Consider feature $F_i$ as a Random Variable with a value $f_i$

Entropy is

- $H(F_1, \ ... \ , F_M) = - \sum_{f_1} \ ... \ \sum_{f_M} p(f_1, \ ... \ , f_M) \log p(f_1, \ ... \ , f_M)$

When the data has well-formed clusters, the uncertainty is low so is the entropy.

- In the real-world data, there are few cases that the clusters are well-formed.
- Two points belonging to the same cluster or 2 different clusters will contribute to the total entropy less that if they were uniformly separated.
- Similarity $S_{ij}$ between two instances $X_i$ and $X_j$ is high if the 2 instance are very close and $S_{ij}$ is low if the 2 are far away. Entropy $H_{ij}$ will be low if $S_{ij}$ is either high or low, and $H_{ij}$ will be low otherwise.

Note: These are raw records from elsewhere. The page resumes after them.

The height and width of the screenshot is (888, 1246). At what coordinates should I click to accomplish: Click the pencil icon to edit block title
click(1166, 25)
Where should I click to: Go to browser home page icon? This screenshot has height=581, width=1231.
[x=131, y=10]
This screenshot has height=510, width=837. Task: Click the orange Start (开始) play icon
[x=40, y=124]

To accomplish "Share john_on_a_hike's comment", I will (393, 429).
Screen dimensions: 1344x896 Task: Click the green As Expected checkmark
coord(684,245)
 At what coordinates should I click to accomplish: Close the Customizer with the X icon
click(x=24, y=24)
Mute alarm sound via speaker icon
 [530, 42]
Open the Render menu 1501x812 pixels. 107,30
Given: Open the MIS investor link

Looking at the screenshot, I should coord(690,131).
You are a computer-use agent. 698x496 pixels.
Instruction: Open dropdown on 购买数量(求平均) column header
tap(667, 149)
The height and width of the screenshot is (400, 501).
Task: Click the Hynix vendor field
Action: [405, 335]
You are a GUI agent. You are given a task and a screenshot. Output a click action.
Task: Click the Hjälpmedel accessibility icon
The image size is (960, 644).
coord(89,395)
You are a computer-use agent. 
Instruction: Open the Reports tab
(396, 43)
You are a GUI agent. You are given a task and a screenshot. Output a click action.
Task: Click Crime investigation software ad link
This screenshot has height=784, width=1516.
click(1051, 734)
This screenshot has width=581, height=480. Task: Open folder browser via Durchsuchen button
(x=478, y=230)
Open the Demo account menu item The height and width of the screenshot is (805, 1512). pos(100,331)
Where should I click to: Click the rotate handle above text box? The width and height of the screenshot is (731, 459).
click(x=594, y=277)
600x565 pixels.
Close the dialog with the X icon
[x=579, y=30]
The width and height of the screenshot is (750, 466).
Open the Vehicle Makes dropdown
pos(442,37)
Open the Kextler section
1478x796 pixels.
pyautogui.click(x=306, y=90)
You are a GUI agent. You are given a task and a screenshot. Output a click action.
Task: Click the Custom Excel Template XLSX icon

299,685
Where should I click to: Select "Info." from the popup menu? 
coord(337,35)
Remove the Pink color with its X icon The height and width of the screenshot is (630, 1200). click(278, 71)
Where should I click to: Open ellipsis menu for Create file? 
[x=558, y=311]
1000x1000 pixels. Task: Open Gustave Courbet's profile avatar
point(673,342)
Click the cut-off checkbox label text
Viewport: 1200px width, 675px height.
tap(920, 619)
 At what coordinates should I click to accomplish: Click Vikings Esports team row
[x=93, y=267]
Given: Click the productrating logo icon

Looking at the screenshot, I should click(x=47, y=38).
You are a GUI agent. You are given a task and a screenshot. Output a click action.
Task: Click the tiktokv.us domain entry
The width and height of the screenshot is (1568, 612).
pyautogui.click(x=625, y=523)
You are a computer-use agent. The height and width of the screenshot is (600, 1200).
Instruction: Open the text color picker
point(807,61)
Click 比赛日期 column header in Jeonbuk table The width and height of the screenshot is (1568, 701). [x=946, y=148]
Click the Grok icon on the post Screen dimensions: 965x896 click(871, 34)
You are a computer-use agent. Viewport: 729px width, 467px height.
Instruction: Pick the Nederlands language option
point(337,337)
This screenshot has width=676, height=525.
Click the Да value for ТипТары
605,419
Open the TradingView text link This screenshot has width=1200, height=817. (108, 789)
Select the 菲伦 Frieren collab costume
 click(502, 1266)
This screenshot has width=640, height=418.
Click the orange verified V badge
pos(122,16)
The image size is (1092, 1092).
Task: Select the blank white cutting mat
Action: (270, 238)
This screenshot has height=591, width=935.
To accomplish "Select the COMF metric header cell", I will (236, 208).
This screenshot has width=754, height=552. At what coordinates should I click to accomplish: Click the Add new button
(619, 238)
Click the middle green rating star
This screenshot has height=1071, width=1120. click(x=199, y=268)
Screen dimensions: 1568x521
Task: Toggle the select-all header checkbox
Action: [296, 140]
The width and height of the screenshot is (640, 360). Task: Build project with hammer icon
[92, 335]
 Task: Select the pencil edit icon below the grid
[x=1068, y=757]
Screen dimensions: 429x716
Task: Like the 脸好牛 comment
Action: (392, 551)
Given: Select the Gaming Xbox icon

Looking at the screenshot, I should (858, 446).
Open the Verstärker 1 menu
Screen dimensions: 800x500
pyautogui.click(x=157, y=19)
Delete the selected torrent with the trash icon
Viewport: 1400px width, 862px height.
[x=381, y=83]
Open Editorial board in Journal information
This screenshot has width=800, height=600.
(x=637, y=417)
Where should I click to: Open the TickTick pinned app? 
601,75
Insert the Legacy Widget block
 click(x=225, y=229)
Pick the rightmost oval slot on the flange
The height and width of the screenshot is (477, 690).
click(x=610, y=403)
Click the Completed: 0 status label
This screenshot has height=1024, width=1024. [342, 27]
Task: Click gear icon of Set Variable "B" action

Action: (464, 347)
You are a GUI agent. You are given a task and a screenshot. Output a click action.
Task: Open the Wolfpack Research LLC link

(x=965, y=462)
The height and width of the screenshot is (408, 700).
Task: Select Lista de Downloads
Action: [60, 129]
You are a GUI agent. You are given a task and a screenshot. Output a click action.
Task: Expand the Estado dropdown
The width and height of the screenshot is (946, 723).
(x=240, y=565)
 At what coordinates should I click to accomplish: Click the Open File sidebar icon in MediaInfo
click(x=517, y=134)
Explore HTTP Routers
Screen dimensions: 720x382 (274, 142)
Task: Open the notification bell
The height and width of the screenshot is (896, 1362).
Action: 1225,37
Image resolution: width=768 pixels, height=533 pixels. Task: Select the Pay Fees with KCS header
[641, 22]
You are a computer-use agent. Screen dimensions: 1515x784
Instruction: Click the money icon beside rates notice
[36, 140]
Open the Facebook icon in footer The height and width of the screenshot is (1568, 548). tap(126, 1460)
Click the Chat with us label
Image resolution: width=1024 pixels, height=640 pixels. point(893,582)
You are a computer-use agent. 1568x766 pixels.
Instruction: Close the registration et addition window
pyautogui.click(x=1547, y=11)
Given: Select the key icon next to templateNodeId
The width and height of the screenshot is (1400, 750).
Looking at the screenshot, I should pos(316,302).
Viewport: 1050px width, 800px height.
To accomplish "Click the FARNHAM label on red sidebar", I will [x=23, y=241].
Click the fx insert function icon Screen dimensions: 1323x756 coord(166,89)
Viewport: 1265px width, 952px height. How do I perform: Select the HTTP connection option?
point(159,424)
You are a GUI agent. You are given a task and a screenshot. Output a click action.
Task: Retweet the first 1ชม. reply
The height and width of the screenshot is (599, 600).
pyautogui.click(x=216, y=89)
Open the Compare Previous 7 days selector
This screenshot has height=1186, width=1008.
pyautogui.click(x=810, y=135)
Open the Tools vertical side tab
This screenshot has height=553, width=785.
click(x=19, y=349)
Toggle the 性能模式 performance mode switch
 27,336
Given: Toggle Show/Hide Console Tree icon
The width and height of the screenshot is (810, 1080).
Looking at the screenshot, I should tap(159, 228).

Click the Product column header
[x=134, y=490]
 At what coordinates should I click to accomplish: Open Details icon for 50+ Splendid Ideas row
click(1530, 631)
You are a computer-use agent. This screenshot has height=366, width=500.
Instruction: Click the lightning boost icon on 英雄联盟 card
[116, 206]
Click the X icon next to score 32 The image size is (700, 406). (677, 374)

We can measure the quality of a term $t$ by amount of Entropy it removes when we prune $t$

$$H(t) = \sum_{i = 1}^n \sum_{j = 1}^n \Big[ S_{ij} \log S_{ij} + (1 - S_{ij}) \log (1 - S_{ij}) \Big] $$

where $S_{ij}$ is similarity between documents $i$ and $j$ when feature $f$ is removed

$$S_{ij} = 2^{-\frac{\text{dist}(i, j)}{\text{avg.dist}}}$$

- $\text{dist}(i, j)$ distance between $i$ and $j$ when $t$ is removed
- $\text{avg.dist}$ - average distance when

But it's very slow: $O(n^2)$ for each $t$

- Dash, Manoranjan, and Huan Liu. "Feature selection for clustering." 2000. [1]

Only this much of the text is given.